A spokesperson for the University of Suffolk has confirmed that it is seeking to establish a school of pharmacy.
In response to an enquiry from The Pharmaceutical Journal, a spokesperson for the university said that, subject to accreditation, the first student intake for the new MPharm course would be in autumn 2026.
“We are in the early stages of seeking to develop a pharmacy degree, working through the seven-stage accreditation process with the General Pharmaceutical Council,” they added.
NHS England’s ‘Long-term workforce plan’, published in June 2023, said that workforce plans would need an increase in the annual number of pharmacy students to almost 5,000 by 2031.

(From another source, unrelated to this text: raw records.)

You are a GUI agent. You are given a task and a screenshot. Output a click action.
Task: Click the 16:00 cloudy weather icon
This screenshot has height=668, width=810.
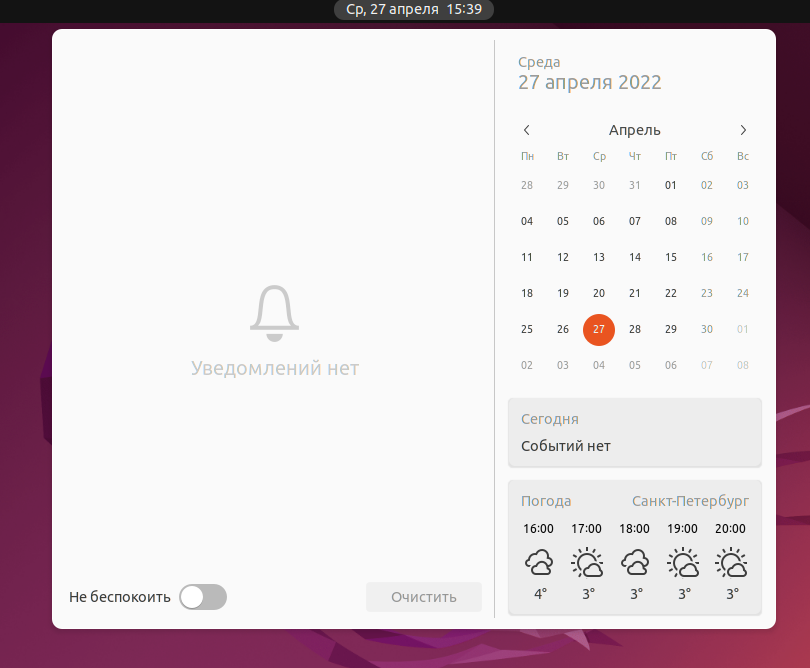539,563
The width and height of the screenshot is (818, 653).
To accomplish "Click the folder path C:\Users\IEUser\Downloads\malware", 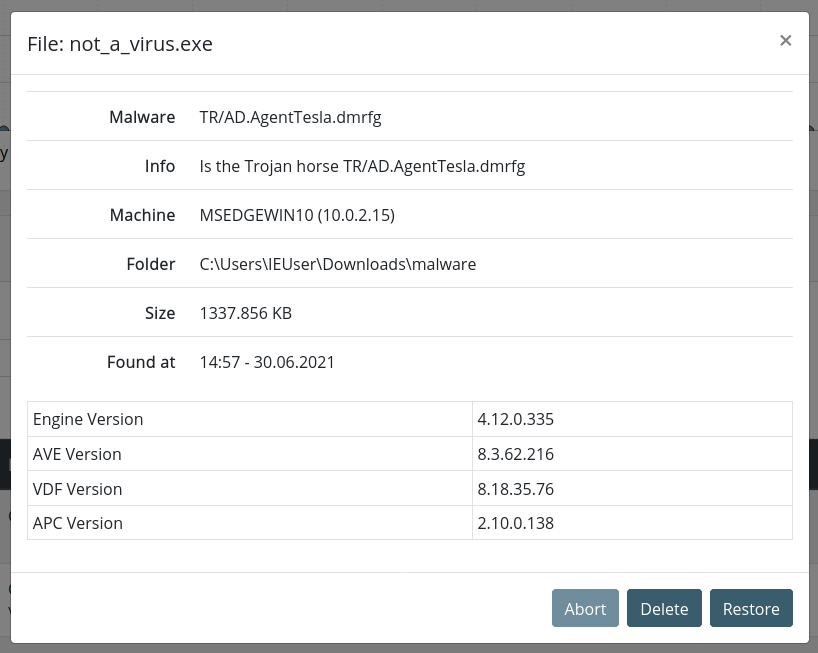I will point(338,264).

“To support this level of growth, we will expand training places for pharmacists by 29% to around 4,300 by 2028/2029, starting with initial growth in 2026/2027 when places will increase by 15%,” the plan said.
In a meeting report published on 1 July 2024, the Pharmacy Schools Council (PhSC) said that four new schools of pharmacy — the University of Leicester, the University of Bath at the University of Plymouth, Teesside University and Bangor University — would be joining the PhSC from 1 August 2024.
In September 2024, a spokesperson for the PhSC told The Pharmaceutical Journal that it was aware that the University of Suffolk had expressed interest in establishing a pharmacy school, but that the PhSC was not “formally aware” of interest from any other universities.
In October 2024, the University of Bath said that 26 students had started their pharmacy studies on sites at the University of Plymouth.
A press release said that the MPharm course was “the same course that is delivered at Bath but delivered at the University of Plymouth”.
In August 2024, the PhSC said that while it welcomed the growth in pharmacy student numbers, pharmacy heads of school had concerns about being able to recruit enough staff to run these new courses.
It warned that schools were competing with the NHS around filling teacher–practitioner roles and said it was “formally raising our concerns about the currently uncontrolled increase in schools of pharmacy in the UK without a commensurate investment from the NHS in any of the home nations in training at undergraduate level”.